Je suis allée porter la caisse de champagne au frigo. J'ai lavé des verres,
j'ai porté une quinzaine de chaises, j'ai placé la nappe (et posé une bouteille
à l'endroit de la tache de vin, je suis montée sur l'escabeau pour vérifier
qu'effectivement le chauffage marchait, je suis descendue à la cave pour voir
s'il n'y avait pas d'autres chaises, j'ai allumé les lumières, j'ai pris des
manteaux de fourrure dans mes bras pour les mettre sur un portemanteau, j'ai
continué à répondre au téléphone entre deux aller-retours.
-"Oui, oui, merci, ça va..."
-"J'avais bien vu, mademoiselle, que ça n'allait pas trop.. Faut dire que
quand même.."
-"Oui."
(in Mémoires d'une stagiaire, tome 5, chapitre Le congrès des experts)
19 février 2006
Manger seul au restaurant
Il paraît que ce sont des choses que les gens font.
A Paris, et dans n'importe quelle autre grande ville, dans les quartiers
d'entreprise (Châtelet, Opéra...), entre midi et quinze heures, ça n'arrête
pas. Par troupeaux serrés pressés, à deux ou seuls, les business(wo)men, les
secrétaires, les galeristes, les chefs d'entreprise, les commissaires-priseurs,
ces gens-là vont déjeuner.
Mais manger seul, tout de même. Déjà il faut se promener seul dans les rues à
la recherche d'un restaurant (qu'un employé de votre boîte vous a conseillé si
vous venez d'arriver).
Et puis entrer, demander une table, subir l'affront de la question : "Vous
déjeunez seul ?", s'asseoir.
On regarde la chaise en face de soi, sur laquelle on a posé son manteau.
Derrière moi, un homme mange lui aussi seul, avec pour compagnie un bouquin qui
a l'air très long, très chiant (et sans images).
Le couple à côté de moi discute boulot, restaurants de luxe et courtage.
Le midi, on prend un menu B à 7,50 dans un restaurant japonais, on mange vite
en aspergeant ses brochettes de sauce soja. On laisse un pourboire en plus du
ticket restaurant, on se sent un peu démuni. On ne voit même pas pourquoi on
devrait être triste.
Le serveur, qui voit ma tête depuis la cuisine, met ses yeux à ma hauteur. Je
croise son regard.
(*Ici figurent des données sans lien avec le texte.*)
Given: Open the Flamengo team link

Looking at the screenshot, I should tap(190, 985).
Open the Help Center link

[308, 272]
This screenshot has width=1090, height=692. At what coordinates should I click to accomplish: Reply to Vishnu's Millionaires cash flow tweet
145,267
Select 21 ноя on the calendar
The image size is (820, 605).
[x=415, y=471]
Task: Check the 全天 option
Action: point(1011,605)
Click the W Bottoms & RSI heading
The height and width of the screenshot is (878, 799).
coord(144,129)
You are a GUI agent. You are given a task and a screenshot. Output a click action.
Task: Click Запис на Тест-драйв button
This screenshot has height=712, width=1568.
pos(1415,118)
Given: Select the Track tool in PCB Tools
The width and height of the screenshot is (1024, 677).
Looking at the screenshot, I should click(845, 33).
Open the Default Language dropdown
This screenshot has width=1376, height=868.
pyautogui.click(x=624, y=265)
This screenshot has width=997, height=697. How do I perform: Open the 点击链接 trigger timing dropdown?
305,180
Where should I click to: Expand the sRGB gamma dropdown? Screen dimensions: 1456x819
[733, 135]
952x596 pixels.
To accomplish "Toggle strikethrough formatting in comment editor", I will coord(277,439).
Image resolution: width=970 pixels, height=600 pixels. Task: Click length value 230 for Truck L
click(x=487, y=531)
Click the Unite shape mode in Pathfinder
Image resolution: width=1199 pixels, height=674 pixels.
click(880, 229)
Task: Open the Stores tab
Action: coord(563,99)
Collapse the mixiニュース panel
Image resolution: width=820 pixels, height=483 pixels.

Il me tend un sourire comme une jolie corde à linge en
travers d'un jardin, les yeux plissés.
10 février 2006
Mémoires d'une stagiaire (énième partie)
Balade dans le Marais avec un artiste (excentrique) de la
galerie (ou l'art de ne pas se faire remarquer). la
Maison Européenne la Photo
Nous passons devant
10 octobre 2005
Vernissage parisien
Il y a la galeriste, qui veut tout faire, qui
court partout, qui bisouille tout le monde, tirée à quatre épingles, qui rit
beaucoup.
Il y a le couple cyrillus, avec les mômes qui
vont avec. Elle a beau avoir un serre-tête et une jupe marron droite, elle
s'extasie (en silence) devant les collages de poils pubiens sous verre.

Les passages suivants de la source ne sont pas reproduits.